Search This Blog

Pages

Friday, January 6, 2012

P2P Software

The word P2P means peer-to-peer computing software or workloads among peers. They are very easy, equally privileged, equipotent participants in the application. They are said to form a peer-to-peer network of nodes. It make's a portion of their resources, such as processing power, disk storage or network bandwidth, directly available to other network participants, without the need for central coordination by servers or stable hosts. Peers are both suppliers and consumers  of resources, in contrast to the traditional client–server model where only servers supply , and clients consume . All these kind of software plays a vital role in work performance. The peer-to-peer application structure was popularized by file sharing systems like Napster. The concept has inspired new
 structures and philosophies in many areas of human interaction. Peer-to-peer networking is not restricted to technology,
but covers also social processes with a peer-to-peer dynamic. In such context, social peer-to-peer processes are currently
emerging throughout society. P2P has two way to define.
Structured P2P and un Structured P2P .
Structured P2P networks employ a globally consistent protocol to ensure that any node can efficiently route a search to some
 peer that has the desired file, even if the file is extremely rare. Such a guarantee necessitates a more structured pattern of overlay links. frostwire 4.20.9 can downloaded for P2P computing.
By far the most common type of structured P2P network is the distributed hash table (DHT), in which a variant of consistent hashing is
used to assign ownership of each file to a particular peer, in a way analogous to a traditional hash table's assignment of each key to a
particular array slot. The another one is an unstructured P2P network.
An unstructured P2P network is  is formed when the overlay links are established arbitrarily. Such networks can be easily constructed as a
new peer that wants to join the network can copy existing links of another node and then form its own links over time. In an unstructured
P2P network, if a peer wants to find a desired piece of data in the network, the query has to be flooded through the network to find as
many peers as possible that share the data. The main disadvantage with such networks is that the queries may not always be resolved.

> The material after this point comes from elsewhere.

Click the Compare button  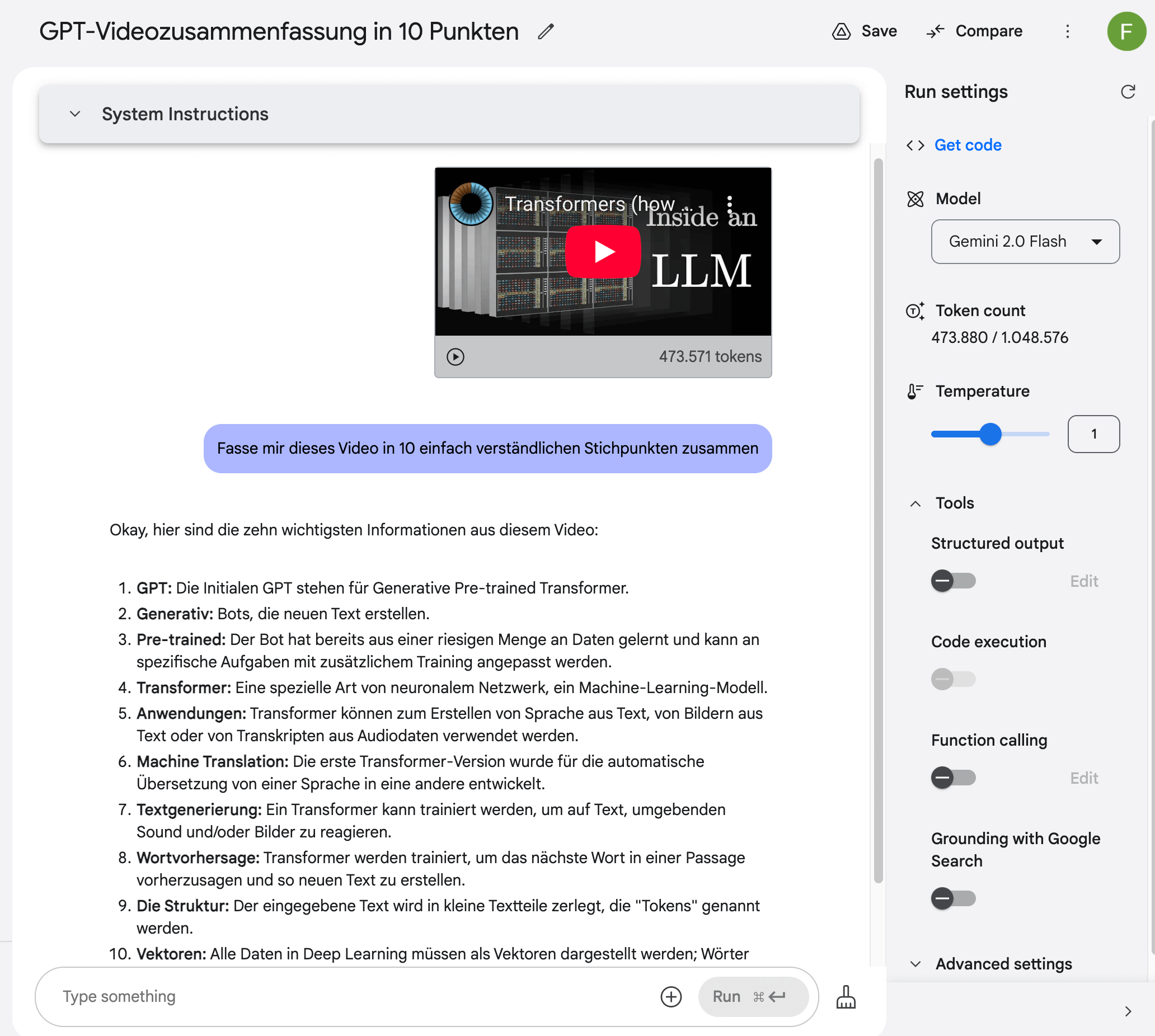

 Popular content is likely to be available at several peers and any peer searching for it is likely to find the same thing. But if a peer is
 looking for rare data shared by only a few other peers, then it is highly unlikely that search will be successful. Since there is no correlation
between a peer and the content managed by it, there is no guarantee that flooding will find a peer that has the desired data.

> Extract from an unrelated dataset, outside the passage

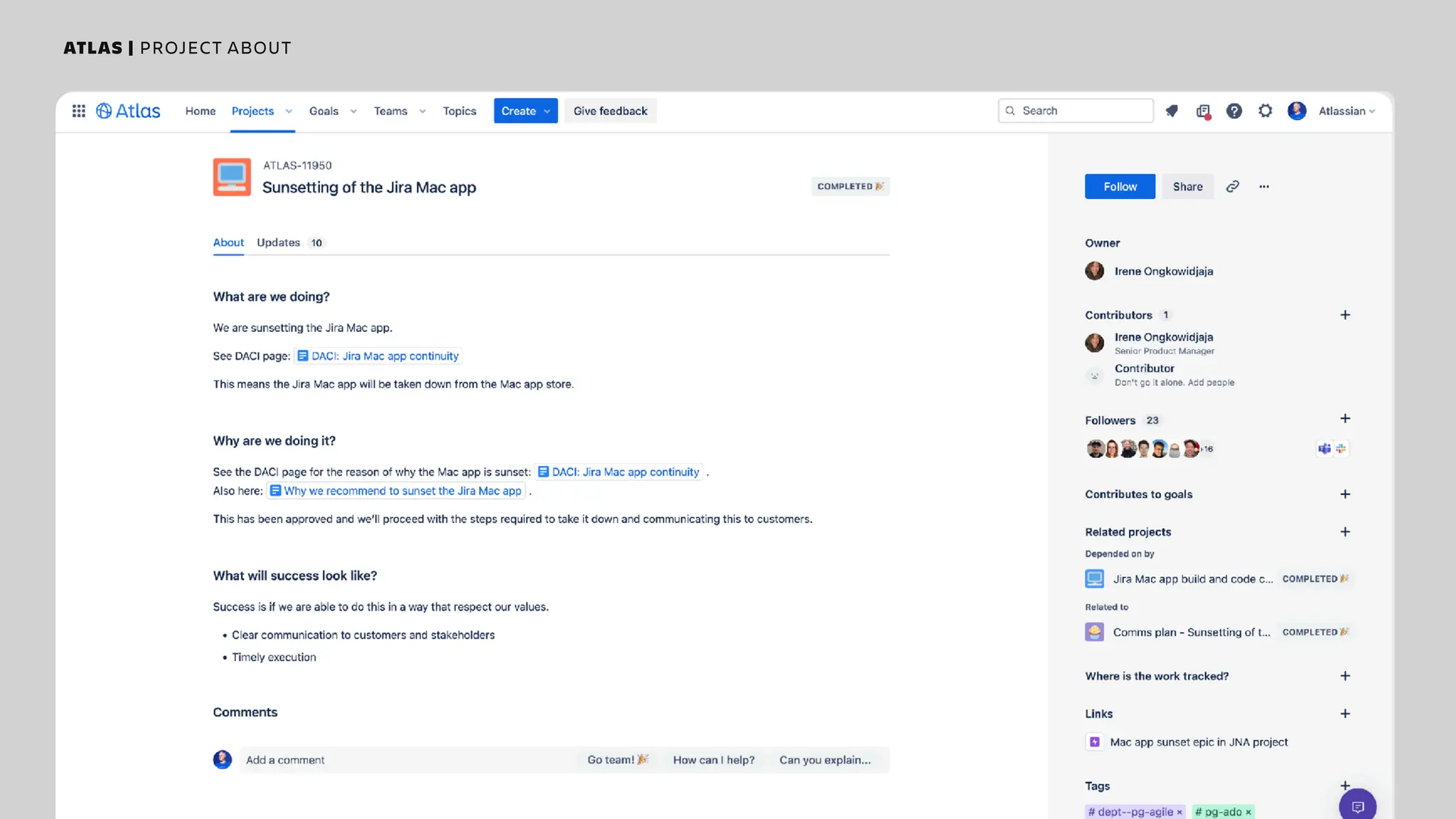Viewport: 1456px width, 819px height.
Task: Click the notifications megaphone icon
Action: coord(1172,111)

Flooding also causes a high amount of signaling traffic in the network and hence such networks typically have very poor search efficiency.
 Many of the popular P2P networks are unstructured.

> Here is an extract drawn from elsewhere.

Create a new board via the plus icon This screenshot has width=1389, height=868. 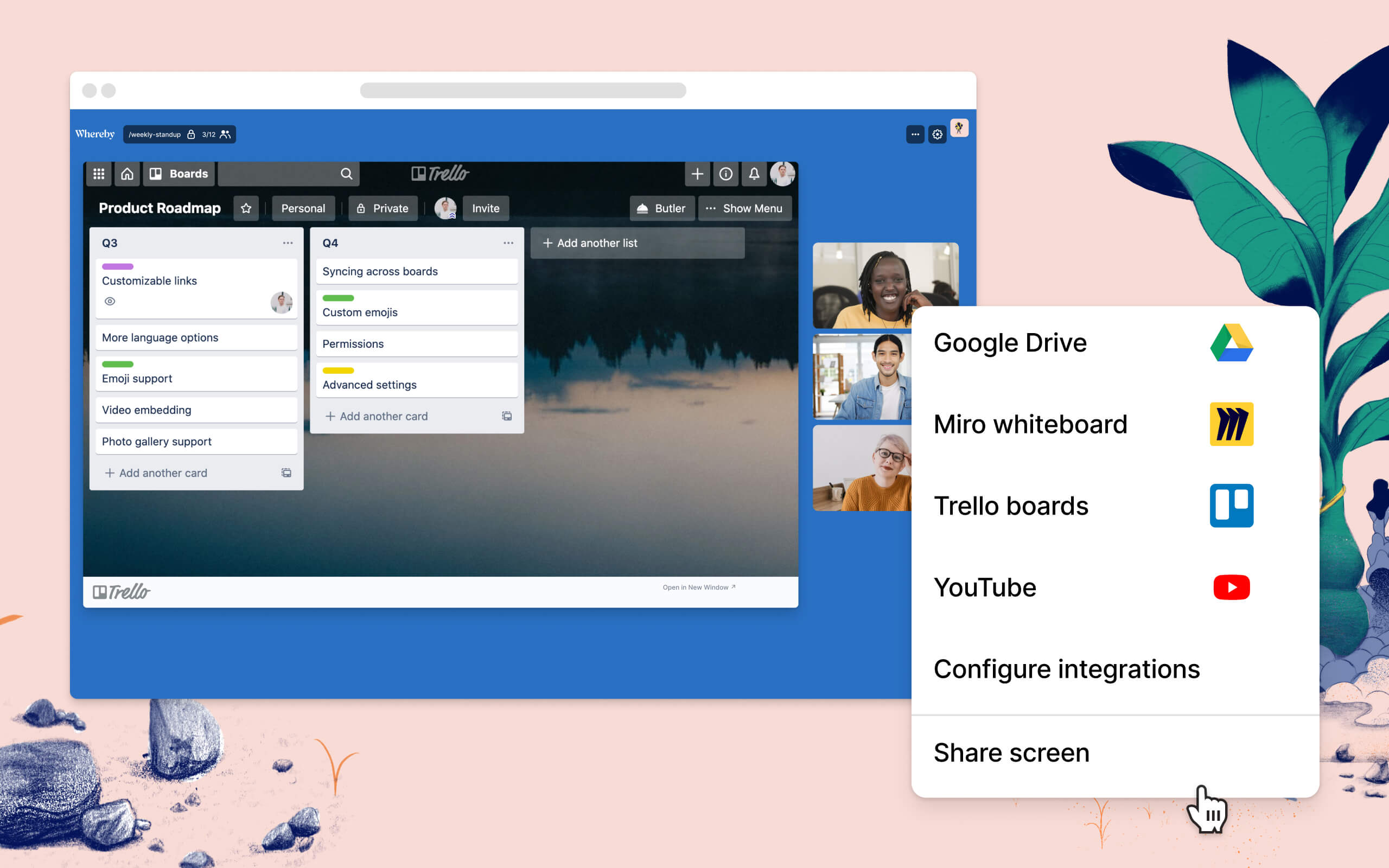[x=697, y=174]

In pure P2P networks: Peers act as equals, merging the roles of clients and server. In such networks, there is no central server managing the network, neither is there a central router. Some examples of pure P2P Application Layer networks designed for peer-to-peer file sharing are gnutella (pre v0.4) and Freenet.
There also exist hybrid P2P systems, which distribute their clients into two groups: client nodes and overlay nodes. Typically, each client is able to act according to the momentary need of the network and can become part of the respective overlay network used to coordinate the P2P structure. This division between normal and 'better' nodes is done in order to address the scaling problems on early pure P2P networks. As examples for such networks can be named modern implementations of gnutella (after v0.4) and Gnutella2.
Another type of hybrid P2P network are networks using on the one hand central server or bootstrapping mechanisms, on the other hand P2P
for their data transfers. These networks are in general called 'centralized networks' because of their lack of ability to work without their
central server(s). An example for such a network is the eDonkey network (often also called eD2k).